Rares sont les films qui montrent Alger, les cinéastes algériens préférant le désert, les campagnes ou les montagnes. Retour sur la projection de La dernière reine à la salle Afrique, restaurée au cœur d’Alger.

 

Le centre-ville de la capitale s’est déplacé au cours du temps, de l’actuelle place des Martyrs, il s’est retrouvé à la Grande-Poste, poussé par les vents d’Ouest. 

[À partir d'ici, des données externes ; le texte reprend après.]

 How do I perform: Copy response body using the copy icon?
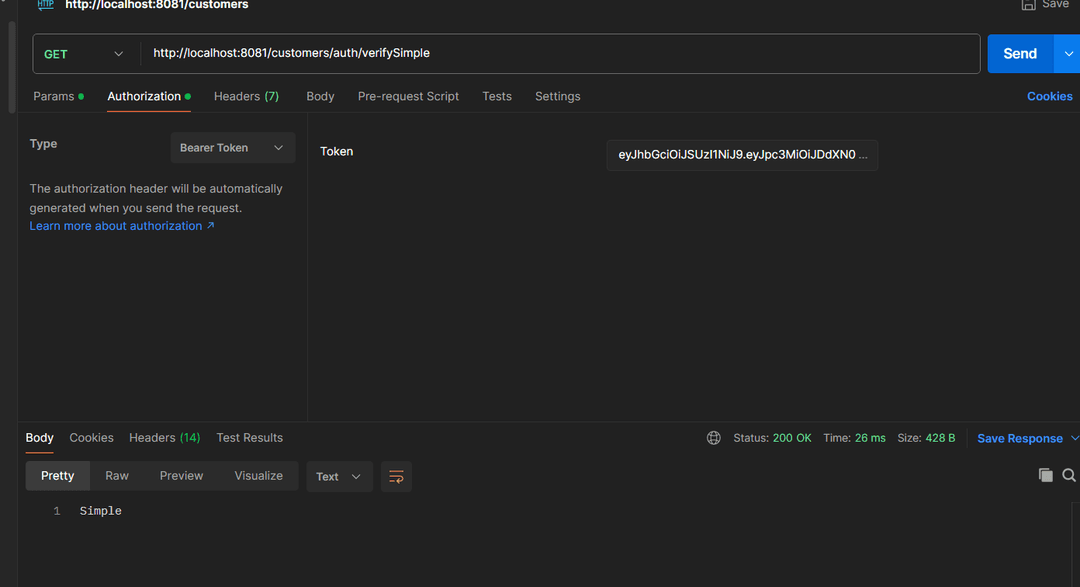tap(1045, 476)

C’est autour de là que l’imbroglio commence, les trottoirs de la rue Didouche appartiennent à l’APC d’Alger-Centre tandis que le bas Didouche appartient à l’APC de Sidi M’hamed. C’est ainsi que la mythique salle de cinéma L’Afrique avec ses 1400 sièges, rouverte en 2018 après des années de travaux par Azzedine Mihoubi en personne, celui qui a failli devenir président, fermera de nouveau avec le hirak pour rouvrir enfin, définitivement on l’espère, il y a trois mois, reprise par la Wilaya au détriment de l’APC de Sidi M’hamed dont l’ex-maire FLN détestait le cinéma, ce qui explique qu’il n’y a aucune salle au 1er Mai ou à Belouizdad. Là, n’est pas la question, ou presque, Fifog d’or à Genève (voir El Watan du 11 juin), La dernière reine, avec un prix d’interprétation féminine pour l’héroïne principale, tourne actuellement en Algérie et vient d’atterrir à la salle Afrique. Du monde, des jeunes et moins jeunes pour le voir enfin attirés par son succès, ses prix. Et sa polémique évidemment. 
 

La bataille d’Alger 

C’est dans le film, Zaphira, deuxième épouse du Roi Selim Toumi de la dynastie Taalibi d’Alger, n’aime pas les Turcs qui ont sauvé Alger des Espagnols mais se considèrent comme les nouveaux maîtres. Le Roi, qui négociait avec les Espagnols, est retrouvé mort, s’ensuit une bataille épique dans l’Alger du début du XVIe siècle au milieu de décors somptueux signés de l’architecte et designer Feriel Gasmi Issiakhem, qui poussent à l’immersion, le film ayant été tourné dans de hauts lieux comme le Palais El Mechouar de Tlemcen, le Palais Dar Mustapha Pacha, le Palais des Raïs, Bastion 23, la villa Dar Abdeltif et La Casbah d’Alger. 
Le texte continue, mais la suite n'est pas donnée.